Professionals in the sector recognize that everything other than buying the equipment helps, because there is no need to amortize it and the disbursement is recorded in the expense account, thus facilitating business management. In other words, renting “reduces initial stress and fixed costs, improves control of the business’ income statement and avoids technical obsolescence,” adds Javier Areizaga, commercial director of the professional segment of BH Fitness. “Anything that avoids a suffocating initial outlay for the customer is usually welcome,” he stresses. The company finances with its own resources, without financial intermediaries, something that facility managers also like.
“When seeking financing, banks ask you to have equity of 40% of the amount you request; that gives them peace of mind, but it implies having capital before you start,” explains Rubén Ruíz, of Xfitness. This chain is in the expansion phase and has signed an agreement with BH Fitness so that the acquisition of equipment is not a problem for investors and entrepreneurs.
“They provide financing facilities and are very flexible because they allow changes to be made to orders on the fly,” explains the manager. The financing formula most commonly used in these cases is leasing, which is the option that business owners like the most, because the supplier assumes the maintenance of the machine during the 5 years of the agreement. At the end of the period, the operator can decide whether to purchase the machine, paying its residual value, or renew the equipment.
“With the current technological development, equipment renewal is going to be much earlier; perhaps the renewal period has been reduced by two years in order to keep up with trends,” explains Marcos Baroja, CEO of Infinit Fitness, a 24-hour fitness center franchise. Hence the need for flexibility.
So, if for example during the pandemic the use of cardio equipment drops, the operator can ask his equipment supplier to remove part of those machines to make more room for new market demands, such as functional training or bodybuilding. These are the advantages of renting machines, rather than buying, which is a formula that is hardly used in the fitness industry.
Renting reduces initial stress and fixed costs, improves control of the business’ bottom line and avoids obsolescence
“We are looking for an ally from a business and financial point of view; it’s not about buying machines by borrowing money from the bank, but about them making our life easier by renting the machines,” he says. What Baroja values about BH Fitness is that by modifying the type of equipment contracted, it includes it in the same leasing package already signed without the need to explore new financing. “In times of uncertainty, having a provider that facilitates this financing helps a lot,” he explains.

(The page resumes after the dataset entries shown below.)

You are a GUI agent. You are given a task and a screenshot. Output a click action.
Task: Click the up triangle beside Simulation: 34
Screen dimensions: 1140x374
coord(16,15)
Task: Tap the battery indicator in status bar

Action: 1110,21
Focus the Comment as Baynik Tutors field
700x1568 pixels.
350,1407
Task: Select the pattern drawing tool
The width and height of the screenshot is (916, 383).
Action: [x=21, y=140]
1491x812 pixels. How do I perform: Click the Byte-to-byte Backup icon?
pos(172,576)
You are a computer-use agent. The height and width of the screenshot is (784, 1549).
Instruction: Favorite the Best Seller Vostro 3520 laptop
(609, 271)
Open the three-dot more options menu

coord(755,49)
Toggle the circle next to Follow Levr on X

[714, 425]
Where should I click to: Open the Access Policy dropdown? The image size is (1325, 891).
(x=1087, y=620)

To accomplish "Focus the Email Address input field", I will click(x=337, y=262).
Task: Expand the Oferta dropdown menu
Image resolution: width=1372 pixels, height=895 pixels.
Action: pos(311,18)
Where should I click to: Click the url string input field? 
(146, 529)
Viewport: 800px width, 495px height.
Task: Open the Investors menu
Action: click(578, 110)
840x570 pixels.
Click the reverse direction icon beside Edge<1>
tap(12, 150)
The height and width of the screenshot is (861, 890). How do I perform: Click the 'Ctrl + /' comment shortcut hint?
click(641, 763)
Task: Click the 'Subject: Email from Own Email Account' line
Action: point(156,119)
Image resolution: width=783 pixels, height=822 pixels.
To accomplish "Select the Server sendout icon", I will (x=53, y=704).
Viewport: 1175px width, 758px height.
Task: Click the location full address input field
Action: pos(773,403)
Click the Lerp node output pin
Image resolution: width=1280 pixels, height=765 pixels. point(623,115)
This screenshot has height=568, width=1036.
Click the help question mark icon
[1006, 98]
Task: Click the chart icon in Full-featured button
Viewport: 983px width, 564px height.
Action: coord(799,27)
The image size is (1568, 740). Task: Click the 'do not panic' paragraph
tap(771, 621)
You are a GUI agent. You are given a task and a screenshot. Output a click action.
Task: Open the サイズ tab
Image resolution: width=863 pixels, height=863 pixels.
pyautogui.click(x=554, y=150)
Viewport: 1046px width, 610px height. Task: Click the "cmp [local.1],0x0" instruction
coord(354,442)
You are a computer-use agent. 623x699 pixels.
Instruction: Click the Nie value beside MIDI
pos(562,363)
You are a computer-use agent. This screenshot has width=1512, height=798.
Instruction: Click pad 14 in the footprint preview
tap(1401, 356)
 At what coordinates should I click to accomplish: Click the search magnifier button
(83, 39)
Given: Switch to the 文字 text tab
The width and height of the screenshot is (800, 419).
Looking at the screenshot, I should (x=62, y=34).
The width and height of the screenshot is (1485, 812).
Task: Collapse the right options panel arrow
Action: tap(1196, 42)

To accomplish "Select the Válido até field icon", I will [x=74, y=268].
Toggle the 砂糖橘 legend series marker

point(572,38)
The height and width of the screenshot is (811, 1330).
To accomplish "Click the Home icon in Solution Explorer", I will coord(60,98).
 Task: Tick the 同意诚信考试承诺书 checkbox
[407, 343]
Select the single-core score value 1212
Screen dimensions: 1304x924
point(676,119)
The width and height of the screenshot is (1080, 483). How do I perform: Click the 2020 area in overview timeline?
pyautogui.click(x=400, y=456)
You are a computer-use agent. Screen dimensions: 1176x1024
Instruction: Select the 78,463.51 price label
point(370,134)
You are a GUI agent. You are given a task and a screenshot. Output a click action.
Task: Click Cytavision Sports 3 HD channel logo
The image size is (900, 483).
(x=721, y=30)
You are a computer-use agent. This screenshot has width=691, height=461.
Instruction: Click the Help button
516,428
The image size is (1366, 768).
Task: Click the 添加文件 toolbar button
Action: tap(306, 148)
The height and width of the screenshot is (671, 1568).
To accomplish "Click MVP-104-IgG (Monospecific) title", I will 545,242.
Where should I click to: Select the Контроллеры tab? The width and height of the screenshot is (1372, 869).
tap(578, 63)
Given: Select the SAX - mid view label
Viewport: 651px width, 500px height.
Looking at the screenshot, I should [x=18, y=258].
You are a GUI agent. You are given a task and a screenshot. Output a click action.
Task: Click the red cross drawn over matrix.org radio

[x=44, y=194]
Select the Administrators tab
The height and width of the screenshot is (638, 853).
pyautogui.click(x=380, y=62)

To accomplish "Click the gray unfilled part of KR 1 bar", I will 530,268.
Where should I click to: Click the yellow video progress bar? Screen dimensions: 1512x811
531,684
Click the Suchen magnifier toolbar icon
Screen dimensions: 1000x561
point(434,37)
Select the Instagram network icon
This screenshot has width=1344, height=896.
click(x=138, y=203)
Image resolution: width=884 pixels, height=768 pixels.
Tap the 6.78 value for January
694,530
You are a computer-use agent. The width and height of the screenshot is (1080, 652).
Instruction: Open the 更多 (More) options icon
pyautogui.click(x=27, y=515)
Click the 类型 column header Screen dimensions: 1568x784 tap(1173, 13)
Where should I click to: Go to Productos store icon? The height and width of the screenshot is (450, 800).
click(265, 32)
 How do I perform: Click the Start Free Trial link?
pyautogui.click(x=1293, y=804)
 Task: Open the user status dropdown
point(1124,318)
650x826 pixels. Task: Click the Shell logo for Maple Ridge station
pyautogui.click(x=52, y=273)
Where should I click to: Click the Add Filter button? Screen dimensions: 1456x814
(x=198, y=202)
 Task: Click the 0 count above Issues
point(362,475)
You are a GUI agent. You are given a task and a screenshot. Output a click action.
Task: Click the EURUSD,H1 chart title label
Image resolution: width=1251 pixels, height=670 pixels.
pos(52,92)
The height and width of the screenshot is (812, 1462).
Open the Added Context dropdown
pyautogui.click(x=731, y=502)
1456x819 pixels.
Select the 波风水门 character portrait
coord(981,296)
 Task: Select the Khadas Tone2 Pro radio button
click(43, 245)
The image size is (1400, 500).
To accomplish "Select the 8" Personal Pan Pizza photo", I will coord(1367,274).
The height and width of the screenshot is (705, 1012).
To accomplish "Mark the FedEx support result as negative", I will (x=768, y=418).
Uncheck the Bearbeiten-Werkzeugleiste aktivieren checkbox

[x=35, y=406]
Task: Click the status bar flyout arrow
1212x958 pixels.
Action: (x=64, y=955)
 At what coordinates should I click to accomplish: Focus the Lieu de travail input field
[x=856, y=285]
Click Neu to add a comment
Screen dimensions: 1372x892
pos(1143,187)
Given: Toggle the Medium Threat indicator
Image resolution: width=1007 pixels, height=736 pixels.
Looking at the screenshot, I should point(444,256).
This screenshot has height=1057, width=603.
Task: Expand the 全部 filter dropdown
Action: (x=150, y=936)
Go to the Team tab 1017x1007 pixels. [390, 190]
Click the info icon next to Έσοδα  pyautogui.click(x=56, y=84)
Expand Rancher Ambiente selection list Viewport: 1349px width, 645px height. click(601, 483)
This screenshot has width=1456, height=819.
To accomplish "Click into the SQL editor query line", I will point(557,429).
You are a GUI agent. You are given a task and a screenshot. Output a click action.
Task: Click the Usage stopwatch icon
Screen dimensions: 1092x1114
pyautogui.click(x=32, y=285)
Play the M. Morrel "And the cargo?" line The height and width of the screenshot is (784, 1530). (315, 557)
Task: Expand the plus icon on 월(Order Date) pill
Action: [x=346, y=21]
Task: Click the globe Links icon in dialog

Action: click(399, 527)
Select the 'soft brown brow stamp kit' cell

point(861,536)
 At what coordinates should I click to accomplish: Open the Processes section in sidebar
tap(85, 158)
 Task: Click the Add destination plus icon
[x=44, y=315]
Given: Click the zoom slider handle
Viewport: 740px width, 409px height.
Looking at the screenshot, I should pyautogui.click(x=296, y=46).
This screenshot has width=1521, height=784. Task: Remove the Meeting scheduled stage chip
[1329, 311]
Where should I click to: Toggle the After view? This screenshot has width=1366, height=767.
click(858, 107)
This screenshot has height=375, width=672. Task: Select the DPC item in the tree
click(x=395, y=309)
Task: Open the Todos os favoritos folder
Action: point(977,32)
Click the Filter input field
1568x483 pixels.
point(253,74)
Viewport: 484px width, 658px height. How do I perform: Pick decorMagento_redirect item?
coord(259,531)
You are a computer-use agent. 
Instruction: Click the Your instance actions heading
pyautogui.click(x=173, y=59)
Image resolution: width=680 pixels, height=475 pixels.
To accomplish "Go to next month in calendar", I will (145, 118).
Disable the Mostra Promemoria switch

Even more so at a time when the rise in inflation has meant that, if a few years ago the investment to open a club was 600 euros per square meter, now it is 800 euros per square meter, which means that a 500 square meter club has gone from needing an investment of approximately 300,000 euros to 400,000 euros.
Signing agreements with suppliers that go beyond the provision of equipment in exchange for rent is also one of the trends. For example, the manufacturer from Vitoria has become a partner of Baskonia-Alavés until 2025, an agreement by which it has renewed the machines in the sports city of the ACB team, where the citizens of Vitoria also train. Thus, the center has become a showroom of the fitness brand.
“I am in favor of establishing a business engineering agreement in which we win on both sides; these types of alliances give security to the client because they are long-term,” explains Borja Junco, manager of Bakh, a facility in which the group invested 39 million euros just for its start-up.
However, this type of partnership agreements are not available to everyone, as they are easier to sign for large, emblematic facilities than for smaller clubs. “A large facility can give showroom space to suppliers, and that makes it possible to seal alliances between brands that see us as an interesting facility,” says Junco. This, and the fact of contracting hundreds of training machines, helps to obtain more advantageous financing conditions.